Two of the others tried to scatter, but they were too slow. The rage coursing through Zane’s veins made him faster, more vicious than any of them had anticipated. He moved with precision, his body acting on instinct as he turned the spear in his hands. The next green creature was too close to dodge. With a snarl, Zane drove the spear forward, piercing its throat. The thing sputtered and choked, eyes wide with shock, before it collapsed in a heap at his feet.
The last two attempted to retreat, but Zane was relentless. He wasn’t sure if they were still speaking their strange language or if they even realised how deep in trouble they were. He took a few steps after them, and with a single, vicious swipe, he struck down one, then the other. Their little bodies hit the ground with a sickening thud.
Zane stood there, chest heaving, the heat of battle slowly giving way to an overwhelming exhaustion. His leg throbbed, but he didn’t care about the pain anymore. He looked down at the four green corpses, running with green blood, a sense of finality settling over him.
In the back of his mind, a small voice of reason persisted: What have you done?

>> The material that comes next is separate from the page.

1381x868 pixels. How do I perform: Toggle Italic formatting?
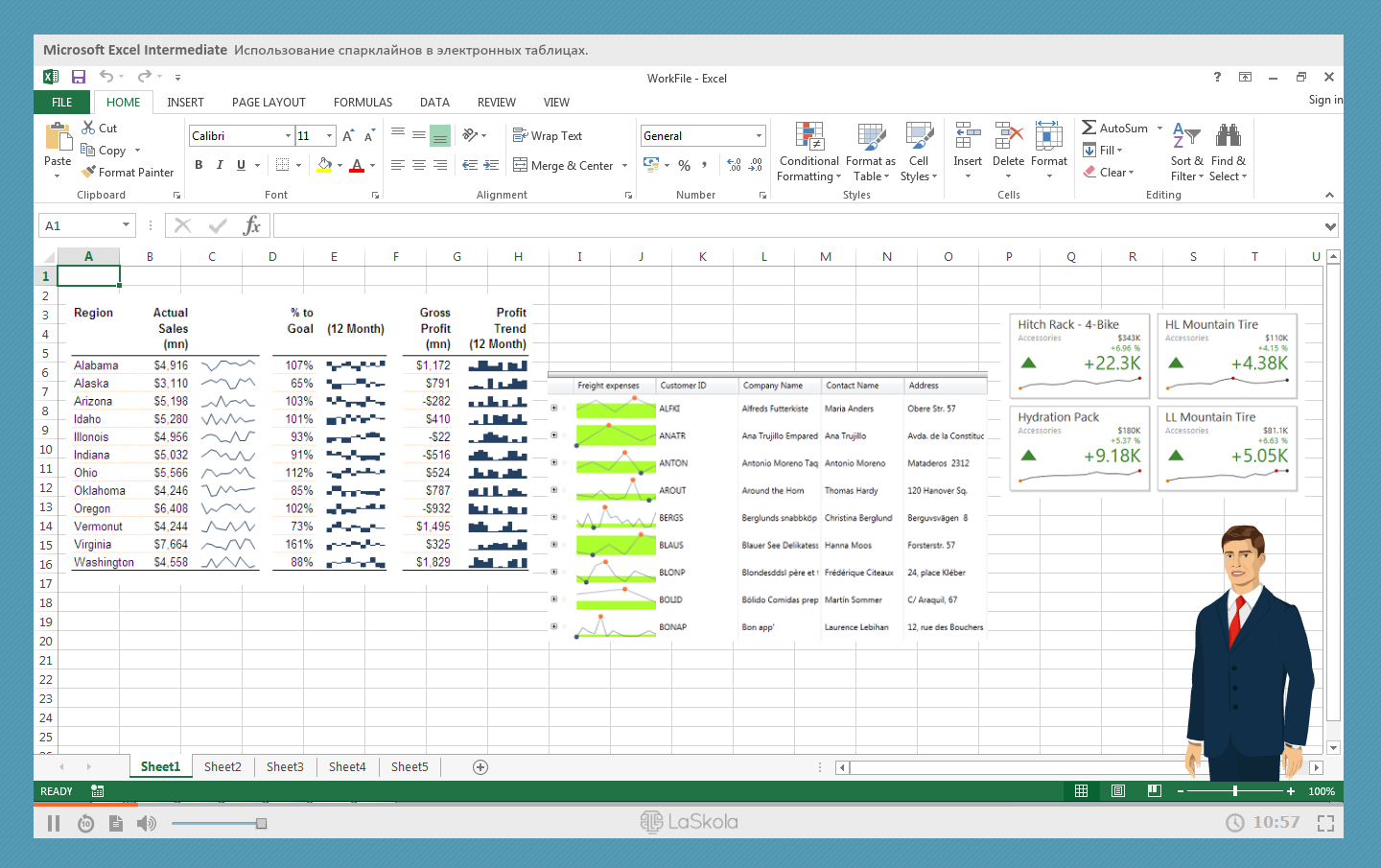(x=220, y=165)
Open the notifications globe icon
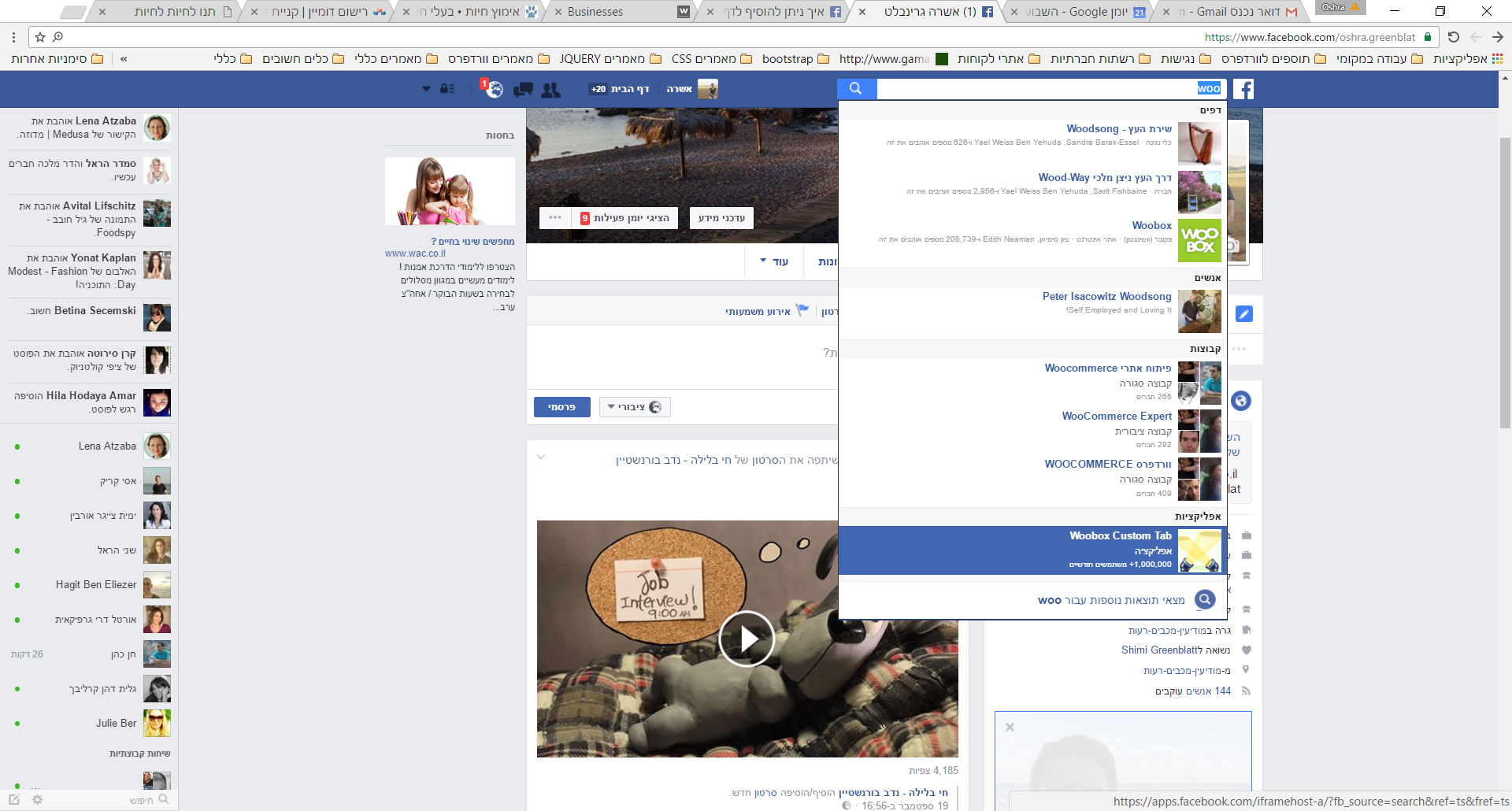This screenshot has width=1512, height=811. [x=493, y=89]
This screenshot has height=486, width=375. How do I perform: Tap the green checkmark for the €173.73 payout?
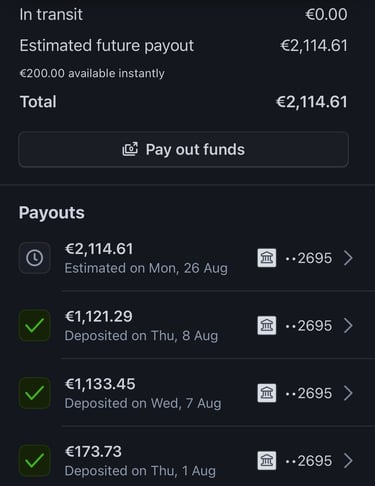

And he knew—if it were any other day, he would never have attacked them like that. It was the grief, the pain, the unbearable weight of the day that had driven him to lose control. He didn’t know what had just happened. Had the overwhelming stress of his life recently broken his mind? Had he just attacked a bunch of trees or something? But he couldn’t shake the feeling that these green creatures were real and that it was only the beginning of something much bigger than him.